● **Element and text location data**
.....

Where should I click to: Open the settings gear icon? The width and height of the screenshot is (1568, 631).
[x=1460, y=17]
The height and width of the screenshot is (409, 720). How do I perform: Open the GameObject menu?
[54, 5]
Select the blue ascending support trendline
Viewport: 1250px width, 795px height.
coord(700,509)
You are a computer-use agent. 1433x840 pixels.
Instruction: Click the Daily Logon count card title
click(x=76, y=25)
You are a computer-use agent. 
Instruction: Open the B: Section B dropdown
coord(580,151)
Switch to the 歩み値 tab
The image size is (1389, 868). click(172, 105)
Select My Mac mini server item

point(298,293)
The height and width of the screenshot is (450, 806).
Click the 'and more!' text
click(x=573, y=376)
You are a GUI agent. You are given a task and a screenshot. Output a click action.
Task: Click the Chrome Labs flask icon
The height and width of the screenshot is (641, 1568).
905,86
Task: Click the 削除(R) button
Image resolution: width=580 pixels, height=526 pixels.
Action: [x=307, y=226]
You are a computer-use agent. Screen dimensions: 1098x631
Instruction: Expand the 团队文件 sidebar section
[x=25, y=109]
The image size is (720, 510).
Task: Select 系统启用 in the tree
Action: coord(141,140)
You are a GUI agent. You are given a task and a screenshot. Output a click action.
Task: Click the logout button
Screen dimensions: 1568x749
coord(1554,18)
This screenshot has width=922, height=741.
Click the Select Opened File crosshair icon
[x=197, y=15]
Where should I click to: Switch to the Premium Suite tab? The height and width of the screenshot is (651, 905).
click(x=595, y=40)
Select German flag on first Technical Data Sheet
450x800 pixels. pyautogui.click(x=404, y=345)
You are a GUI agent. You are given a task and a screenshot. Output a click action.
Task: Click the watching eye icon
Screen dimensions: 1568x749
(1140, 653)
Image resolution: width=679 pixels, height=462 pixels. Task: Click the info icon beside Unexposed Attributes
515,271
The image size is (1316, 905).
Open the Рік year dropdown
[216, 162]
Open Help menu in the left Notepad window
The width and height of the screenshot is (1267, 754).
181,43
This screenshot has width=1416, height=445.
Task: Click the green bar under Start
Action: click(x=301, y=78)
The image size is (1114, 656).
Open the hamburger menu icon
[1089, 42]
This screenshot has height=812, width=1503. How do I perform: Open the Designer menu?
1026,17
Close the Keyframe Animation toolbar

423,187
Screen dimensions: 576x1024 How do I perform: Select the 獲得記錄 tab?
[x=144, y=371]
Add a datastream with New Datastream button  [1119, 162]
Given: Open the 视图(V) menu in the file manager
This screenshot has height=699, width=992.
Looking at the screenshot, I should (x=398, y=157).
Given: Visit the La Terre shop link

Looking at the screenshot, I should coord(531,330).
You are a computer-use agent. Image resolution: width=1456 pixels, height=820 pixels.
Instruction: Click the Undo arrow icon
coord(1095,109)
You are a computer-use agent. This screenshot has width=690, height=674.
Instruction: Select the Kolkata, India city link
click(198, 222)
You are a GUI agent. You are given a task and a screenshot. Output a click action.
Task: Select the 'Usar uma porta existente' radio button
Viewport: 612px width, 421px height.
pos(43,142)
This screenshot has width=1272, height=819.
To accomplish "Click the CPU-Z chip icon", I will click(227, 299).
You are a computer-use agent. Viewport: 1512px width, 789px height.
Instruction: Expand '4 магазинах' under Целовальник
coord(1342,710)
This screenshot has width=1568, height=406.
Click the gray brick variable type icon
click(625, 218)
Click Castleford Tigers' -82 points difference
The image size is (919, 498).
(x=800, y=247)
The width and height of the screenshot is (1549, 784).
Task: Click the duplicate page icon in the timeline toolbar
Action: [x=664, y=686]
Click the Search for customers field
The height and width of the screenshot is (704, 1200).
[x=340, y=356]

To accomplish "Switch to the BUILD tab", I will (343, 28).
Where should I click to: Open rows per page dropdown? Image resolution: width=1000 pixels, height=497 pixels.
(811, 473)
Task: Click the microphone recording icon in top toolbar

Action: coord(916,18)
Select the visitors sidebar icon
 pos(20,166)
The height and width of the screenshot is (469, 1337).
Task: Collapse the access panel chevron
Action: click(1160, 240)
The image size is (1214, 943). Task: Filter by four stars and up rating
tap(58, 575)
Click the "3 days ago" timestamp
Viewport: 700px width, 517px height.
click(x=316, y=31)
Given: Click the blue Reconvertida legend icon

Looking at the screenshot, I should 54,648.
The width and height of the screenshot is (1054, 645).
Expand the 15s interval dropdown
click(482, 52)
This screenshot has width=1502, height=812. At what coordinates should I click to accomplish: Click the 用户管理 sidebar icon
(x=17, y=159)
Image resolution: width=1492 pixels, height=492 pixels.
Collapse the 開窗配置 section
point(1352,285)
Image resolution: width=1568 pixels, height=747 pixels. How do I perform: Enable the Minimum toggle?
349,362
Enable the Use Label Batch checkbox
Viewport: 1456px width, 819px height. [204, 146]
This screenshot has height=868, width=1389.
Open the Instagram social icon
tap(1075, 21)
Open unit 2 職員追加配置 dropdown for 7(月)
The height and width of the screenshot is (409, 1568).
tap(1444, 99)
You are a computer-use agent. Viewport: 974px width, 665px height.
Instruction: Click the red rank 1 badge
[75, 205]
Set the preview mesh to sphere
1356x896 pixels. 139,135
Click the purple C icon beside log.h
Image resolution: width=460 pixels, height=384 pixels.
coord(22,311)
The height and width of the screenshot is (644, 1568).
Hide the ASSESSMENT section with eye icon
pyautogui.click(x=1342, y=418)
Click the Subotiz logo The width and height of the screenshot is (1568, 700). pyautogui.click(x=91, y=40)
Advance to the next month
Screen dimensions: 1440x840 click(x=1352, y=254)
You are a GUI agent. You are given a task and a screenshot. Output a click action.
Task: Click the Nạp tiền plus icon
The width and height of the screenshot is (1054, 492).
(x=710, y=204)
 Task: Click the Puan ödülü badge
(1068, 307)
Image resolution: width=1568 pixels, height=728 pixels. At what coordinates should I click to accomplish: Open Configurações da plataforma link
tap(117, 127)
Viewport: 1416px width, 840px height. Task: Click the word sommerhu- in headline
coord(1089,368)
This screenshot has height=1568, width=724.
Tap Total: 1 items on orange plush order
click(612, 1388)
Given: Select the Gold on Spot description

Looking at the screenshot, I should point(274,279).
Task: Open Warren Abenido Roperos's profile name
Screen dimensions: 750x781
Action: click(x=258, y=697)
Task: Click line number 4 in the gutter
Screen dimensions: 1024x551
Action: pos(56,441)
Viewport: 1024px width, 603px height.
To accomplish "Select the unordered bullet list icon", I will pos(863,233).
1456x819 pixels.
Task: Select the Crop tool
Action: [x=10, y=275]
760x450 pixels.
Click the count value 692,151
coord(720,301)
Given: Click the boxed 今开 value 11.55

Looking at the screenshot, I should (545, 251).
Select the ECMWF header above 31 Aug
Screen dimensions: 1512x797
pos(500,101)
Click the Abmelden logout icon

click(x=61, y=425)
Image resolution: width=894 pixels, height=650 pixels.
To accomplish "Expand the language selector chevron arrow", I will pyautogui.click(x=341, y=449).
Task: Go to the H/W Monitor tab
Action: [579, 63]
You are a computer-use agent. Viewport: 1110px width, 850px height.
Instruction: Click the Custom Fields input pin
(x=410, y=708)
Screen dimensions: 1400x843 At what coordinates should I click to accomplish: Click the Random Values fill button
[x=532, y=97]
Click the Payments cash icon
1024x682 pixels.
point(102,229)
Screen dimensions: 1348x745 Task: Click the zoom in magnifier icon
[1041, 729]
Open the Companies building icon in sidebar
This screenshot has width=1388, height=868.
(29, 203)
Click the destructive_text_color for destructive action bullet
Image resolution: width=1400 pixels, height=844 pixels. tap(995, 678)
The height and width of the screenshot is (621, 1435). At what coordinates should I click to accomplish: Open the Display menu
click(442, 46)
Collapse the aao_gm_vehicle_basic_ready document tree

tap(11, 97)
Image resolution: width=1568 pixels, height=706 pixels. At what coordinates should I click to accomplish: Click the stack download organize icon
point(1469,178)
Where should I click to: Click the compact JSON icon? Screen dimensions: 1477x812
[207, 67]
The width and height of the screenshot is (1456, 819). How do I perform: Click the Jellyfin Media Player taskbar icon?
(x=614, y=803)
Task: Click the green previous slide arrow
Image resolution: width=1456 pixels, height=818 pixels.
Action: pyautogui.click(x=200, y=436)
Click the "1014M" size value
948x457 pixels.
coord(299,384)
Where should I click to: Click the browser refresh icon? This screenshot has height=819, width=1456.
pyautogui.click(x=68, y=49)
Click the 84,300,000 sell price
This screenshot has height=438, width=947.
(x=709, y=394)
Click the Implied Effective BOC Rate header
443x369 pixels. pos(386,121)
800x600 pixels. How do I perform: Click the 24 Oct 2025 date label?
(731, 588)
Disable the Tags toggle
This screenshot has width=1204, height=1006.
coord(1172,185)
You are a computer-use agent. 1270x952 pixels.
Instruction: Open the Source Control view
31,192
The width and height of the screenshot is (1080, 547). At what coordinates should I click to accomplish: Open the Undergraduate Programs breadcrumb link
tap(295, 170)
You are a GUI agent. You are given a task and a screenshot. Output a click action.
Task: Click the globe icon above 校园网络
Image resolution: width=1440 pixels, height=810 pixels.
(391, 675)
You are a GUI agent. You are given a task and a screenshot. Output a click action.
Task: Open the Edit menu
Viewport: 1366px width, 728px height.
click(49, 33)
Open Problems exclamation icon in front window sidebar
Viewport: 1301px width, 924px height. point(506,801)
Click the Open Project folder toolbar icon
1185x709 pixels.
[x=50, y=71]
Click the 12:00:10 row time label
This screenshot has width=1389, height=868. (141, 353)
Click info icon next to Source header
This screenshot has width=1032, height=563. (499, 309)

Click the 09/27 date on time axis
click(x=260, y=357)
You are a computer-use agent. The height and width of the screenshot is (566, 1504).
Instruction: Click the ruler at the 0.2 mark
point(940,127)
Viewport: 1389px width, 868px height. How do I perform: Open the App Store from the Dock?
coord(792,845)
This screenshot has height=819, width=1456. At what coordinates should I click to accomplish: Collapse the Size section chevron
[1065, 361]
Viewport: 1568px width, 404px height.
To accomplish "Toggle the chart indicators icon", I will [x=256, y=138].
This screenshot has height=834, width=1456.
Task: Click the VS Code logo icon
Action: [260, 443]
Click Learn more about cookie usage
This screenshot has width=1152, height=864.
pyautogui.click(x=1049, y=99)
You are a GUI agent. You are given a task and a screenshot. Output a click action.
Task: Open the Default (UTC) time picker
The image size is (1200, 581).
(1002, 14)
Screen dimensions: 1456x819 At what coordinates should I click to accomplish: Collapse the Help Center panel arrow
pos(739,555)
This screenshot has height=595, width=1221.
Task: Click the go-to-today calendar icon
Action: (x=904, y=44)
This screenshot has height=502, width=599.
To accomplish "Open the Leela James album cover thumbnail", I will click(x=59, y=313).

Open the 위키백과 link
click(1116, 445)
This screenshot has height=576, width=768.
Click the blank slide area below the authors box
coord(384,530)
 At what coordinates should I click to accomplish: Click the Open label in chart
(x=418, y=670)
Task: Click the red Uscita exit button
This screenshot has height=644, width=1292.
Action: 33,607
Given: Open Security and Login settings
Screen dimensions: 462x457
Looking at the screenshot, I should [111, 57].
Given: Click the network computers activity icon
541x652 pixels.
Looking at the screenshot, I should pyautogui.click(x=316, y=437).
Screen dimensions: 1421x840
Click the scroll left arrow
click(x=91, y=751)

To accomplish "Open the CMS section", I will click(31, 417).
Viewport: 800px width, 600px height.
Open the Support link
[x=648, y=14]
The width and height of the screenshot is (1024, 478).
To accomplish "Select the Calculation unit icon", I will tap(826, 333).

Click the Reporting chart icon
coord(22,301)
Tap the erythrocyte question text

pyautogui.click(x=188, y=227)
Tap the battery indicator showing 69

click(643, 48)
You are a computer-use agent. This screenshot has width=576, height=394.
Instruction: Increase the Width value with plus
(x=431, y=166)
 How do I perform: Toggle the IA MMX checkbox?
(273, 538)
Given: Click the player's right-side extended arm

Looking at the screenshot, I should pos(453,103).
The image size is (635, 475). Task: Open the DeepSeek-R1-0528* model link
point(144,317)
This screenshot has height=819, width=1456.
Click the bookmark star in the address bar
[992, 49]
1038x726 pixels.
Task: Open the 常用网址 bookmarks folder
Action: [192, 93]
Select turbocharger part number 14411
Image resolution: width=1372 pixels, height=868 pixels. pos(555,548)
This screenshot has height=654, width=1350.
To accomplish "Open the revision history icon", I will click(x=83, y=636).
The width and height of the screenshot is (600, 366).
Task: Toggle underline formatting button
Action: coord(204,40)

.....

Rewrite the lines from the first one through the line containing "[x=1460, y=17]" as a numbered list, leaving out any blank lines.

1. Where should I click to: Open the settings gear icon? The width and height of the screenshot is (1568, 631).
2. [x=1460, y=17]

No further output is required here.